In the listing below, find each line that holds the string "agent" and copy it.

** Opening MATERIAL PROVIDED block **

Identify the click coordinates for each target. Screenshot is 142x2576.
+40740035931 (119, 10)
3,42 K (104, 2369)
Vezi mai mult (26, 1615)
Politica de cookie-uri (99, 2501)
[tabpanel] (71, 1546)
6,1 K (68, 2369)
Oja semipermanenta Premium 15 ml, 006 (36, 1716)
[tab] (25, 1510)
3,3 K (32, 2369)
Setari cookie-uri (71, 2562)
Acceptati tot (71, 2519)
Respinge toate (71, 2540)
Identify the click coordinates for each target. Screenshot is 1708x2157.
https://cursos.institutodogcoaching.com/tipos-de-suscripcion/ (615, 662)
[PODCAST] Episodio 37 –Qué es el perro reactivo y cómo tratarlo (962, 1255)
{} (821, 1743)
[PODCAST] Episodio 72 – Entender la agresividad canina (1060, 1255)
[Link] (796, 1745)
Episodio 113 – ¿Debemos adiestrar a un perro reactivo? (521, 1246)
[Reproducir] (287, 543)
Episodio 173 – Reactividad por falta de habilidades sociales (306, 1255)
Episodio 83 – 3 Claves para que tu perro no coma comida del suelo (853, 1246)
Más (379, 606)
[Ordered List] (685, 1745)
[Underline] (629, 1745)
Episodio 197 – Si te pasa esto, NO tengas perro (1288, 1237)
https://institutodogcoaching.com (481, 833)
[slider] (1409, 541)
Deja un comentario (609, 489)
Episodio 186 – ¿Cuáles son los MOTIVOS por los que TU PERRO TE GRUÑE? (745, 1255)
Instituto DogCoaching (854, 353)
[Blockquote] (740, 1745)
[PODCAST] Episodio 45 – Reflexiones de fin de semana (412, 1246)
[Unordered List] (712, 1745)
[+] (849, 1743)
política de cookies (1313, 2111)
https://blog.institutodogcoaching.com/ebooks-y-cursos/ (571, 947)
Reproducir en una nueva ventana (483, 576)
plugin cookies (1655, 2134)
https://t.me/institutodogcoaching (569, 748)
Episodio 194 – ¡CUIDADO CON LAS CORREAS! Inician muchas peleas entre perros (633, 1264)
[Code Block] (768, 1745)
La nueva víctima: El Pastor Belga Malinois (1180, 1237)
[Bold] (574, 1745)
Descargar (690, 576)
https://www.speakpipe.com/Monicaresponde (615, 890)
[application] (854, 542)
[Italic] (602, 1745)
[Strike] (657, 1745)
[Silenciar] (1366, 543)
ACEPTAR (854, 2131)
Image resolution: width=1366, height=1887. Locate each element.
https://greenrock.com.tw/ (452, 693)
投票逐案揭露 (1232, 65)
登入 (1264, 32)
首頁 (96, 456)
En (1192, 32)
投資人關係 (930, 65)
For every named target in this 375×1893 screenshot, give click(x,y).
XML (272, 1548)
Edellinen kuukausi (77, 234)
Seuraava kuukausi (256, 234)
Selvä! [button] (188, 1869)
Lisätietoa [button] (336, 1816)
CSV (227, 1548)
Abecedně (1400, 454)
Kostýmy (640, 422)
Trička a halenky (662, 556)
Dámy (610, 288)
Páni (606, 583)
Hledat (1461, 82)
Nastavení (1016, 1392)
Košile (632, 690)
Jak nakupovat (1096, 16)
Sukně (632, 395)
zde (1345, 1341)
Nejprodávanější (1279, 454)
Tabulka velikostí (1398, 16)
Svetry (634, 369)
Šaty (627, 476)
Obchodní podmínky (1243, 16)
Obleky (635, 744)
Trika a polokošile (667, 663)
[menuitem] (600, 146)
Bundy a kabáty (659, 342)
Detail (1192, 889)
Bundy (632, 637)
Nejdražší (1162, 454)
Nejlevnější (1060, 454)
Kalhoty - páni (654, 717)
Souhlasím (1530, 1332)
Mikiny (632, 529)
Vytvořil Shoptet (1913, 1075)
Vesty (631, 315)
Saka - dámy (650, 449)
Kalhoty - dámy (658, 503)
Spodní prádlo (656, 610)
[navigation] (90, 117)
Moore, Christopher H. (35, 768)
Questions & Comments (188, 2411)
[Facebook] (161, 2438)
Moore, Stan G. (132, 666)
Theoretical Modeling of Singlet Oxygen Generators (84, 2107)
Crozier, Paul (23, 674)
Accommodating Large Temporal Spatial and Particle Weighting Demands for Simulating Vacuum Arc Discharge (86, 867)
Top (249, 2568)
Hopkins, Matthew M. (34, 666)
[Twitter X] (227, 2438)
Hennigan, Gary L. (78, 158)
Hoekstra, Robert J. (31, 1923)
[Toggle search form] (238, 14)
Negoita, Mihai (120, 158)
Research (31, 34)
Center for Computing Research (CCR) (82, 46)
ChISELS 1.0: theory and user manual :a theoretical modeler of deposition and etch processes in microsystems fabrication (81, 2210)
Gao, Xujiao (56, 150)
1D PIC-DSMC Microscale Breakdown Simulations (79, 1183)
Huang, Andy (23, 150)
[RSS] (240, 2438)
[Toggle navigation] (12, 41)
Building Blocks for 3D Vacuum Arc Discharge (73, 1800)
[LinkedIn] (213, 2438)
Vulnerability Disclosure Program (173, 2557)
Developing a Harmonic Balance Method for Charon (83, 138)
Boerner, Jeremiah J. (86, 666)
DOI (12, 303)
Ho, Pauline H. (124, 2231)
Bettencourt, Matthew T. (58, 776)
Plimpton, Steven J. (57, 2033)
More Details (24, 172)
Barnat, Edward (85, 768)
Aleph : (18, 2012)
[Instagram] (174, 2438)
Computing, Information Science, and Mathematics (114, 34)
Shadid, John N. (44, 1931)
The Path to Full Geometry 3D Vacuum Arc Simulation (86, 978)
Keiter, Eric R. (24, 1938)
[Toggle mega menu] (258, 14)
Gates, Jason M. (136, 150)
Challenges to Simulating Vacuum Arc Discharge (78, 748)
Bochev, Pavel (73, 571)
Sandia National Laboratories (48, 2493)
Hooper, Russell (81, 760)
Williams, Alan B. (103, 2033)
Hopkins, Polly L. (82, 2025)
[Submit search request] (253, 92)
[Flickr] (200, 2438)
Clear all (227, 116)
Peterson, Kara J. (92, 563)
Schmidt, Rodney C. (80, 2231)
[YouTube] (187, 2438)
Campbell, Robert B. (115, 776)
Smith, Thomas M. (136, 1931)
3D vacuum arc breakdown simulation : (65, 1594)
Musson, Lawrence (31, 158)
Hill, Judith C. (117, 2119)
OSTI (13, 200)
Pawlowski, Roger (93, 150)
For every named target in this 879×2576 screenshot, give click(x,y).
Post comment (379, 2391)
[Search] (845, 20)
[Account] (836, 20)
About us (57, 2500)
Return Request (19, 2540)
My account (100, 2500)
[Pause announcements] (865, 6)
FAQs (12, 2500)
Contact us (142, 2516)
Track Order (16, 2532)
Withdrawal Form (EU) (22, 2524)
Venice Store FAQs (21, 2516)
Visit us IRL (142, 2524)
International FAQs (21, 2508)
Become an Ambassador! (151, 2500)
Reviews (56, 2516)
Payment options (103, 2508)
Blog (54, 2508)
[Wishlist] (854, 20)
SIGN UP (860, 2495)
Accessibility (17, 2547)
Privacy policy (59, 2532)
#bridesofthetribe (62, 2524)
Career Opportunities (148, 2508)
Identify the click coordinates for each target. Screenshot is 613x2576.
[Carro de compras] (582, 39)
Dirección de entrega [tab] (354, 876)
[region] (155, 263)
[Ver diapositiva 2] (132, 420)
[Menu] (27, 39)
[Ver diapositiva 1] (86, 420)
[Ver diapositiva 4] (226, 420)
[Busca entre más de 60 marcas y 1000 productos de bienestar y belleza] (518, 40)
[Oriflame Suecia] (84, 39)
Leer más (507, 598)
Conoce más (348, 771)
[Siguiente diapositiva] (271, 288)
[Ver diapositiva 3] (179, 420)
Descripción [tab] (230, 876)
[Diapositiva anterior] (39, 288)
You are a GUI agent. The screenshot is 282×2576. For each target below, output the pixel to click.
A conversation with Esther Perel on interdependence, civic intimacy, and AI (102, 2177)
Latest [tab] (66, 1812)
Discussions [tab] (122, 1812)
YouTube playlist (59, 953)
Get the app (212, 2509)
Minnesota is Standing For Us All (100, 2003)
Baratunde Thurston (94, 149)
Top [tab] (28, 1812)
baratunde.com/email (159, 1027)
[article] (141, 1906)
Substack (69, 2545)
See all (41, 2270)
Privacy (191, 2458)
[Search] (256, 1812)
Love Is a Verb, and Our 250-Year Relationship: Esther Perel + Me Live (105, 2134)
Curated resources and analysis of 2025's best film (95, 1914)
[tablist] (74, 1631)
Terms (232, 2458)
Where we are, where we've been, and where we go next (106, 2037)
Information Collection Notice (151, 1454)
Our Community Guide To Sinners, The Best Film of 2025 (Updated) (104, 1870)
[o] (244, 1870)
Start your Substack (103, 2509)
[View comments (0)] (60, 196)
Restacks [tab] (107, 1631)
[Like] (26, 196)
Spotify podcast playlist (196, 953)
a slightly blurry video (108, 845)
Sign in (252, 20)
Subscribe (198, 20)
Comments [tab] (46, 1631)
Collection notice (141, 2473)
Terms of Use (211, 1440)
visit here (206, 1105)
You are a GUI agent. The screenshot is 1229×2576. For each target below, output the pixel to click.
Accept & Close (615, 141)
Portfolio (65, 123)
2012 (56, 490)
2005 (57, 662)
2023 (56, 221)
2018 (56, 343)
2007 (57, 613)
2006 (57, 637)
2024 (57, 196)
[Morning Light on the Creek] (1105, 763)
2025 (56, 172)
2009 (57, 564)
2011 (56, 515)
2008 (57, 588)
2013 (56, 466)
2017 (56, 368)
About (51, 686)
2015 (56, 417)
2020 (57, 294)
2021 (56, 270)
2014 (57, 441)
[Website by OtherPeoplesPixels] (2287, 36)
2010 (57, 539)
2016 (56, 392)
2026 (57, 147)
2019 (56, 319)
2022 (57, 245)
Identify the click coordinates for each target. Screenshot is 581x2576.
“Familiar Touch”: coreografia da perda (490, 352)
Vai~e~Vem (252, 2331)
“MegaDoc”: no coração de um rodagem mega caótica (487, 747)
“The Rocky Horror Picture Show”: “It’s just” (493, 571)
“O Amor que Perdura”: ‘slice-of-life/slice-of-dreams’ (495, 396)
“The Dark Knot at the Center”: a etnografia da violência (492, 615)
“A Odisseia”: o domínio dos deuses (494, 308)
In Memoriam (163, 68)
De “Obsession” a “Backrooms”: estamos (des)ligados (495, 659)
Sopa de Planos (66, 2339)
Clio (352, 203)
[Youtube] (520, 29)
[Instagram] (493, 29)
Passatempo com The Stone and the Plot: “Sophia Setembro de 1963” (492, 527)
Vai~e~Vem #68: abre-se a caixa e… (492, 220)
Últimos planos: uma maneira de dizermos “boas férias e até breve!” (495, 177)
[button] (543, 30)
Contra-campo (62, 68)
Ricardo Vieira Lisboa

** Closing MATERIAL PROVIDED block **

### WRITTEN REPLY
You are a GUI agent. The screenshot is 282×2576. For each target below, output the pixel to click.
You are a GUI agent. The screenshot is 1229×2576. For each target below, output the pixel to click.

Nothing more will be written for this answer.